#### [Brano estratto]
Fermato esponente cosca, accusa omicidio

Delitto nel 2004 a colpi kalashnikov per contrasti interni clan

(ANSA) - VIBO VALENTIA, 13 GEN - I carabinieri di Vibo Valentia hanno fermato Francesco Salvatore Fortuna, di 36 anni, pluripregiudicato, ritenuto esponente di spicco della cosca Bonavota di Sant'Onofrio, accusato di essere l'autore dell'omicidio di Domenico Di Leo, avvenuto nell'estate del 2004.
    Fortuna è stato catturato in esecuzione di un decreto emesso dalla Dda di Catanzaro. L'omicidio di Di Leo, anch'egli pluripregiudicato, avvenne a Sant'Onofrio a colpi di Kalashnikov e fucile calibro 12. Il provvedimento di fermo scaturisce dalle indagini coordinate dal procuratore aggiunto della Dda di Catanzaro Giovanni Bombardieri e dal sostituto Camillo Falvo che, oltre che sull'omicidio, hanno fatto luce sul taglio di ulivi di 1000 ulivi subito nel 2011, a scopo di estorsione, da una cooperativa di Stefanaconi concluse dopo due anni, con l'arresto dei vertici dei Bonavota. Di Leo, secondo quanto emerso, sarebbe stato eliminato per contrasti interni al clan.

#### [Estratto dei dati]
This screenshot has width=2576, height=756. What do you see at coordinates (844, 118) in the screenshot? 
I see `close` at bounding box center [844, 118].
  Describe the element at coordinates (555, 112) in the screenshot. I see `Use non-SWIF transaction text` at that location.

#### [Obiettivo del compito]
Trascrivi senza alcuna modifica il passo della notizia sul fermo a Vibo Valentia che va da "Fermato esponente cosca, accusa" fino a "nell'estate del 2004." compreso.

#### [Soluzione]
Fermato esponente cosca, accusa omicidio

Delitto nel 2004 a colpi kalashnikov per contrasti interni clan

(ANSA) - VIBO VALENTIA, 13 GEN - I carabinieri di Vibo Valentia hanno fermato Francesco Salvatore Fortuna, di 36 anni, pluripregiudicato, ritenuto esponente di spicco della cosca Bonavota di Sant'Onofrio, accusato di essere l'autore dell'omicidio di Domenico Di Leo, avvenuto nell'estate del 2004.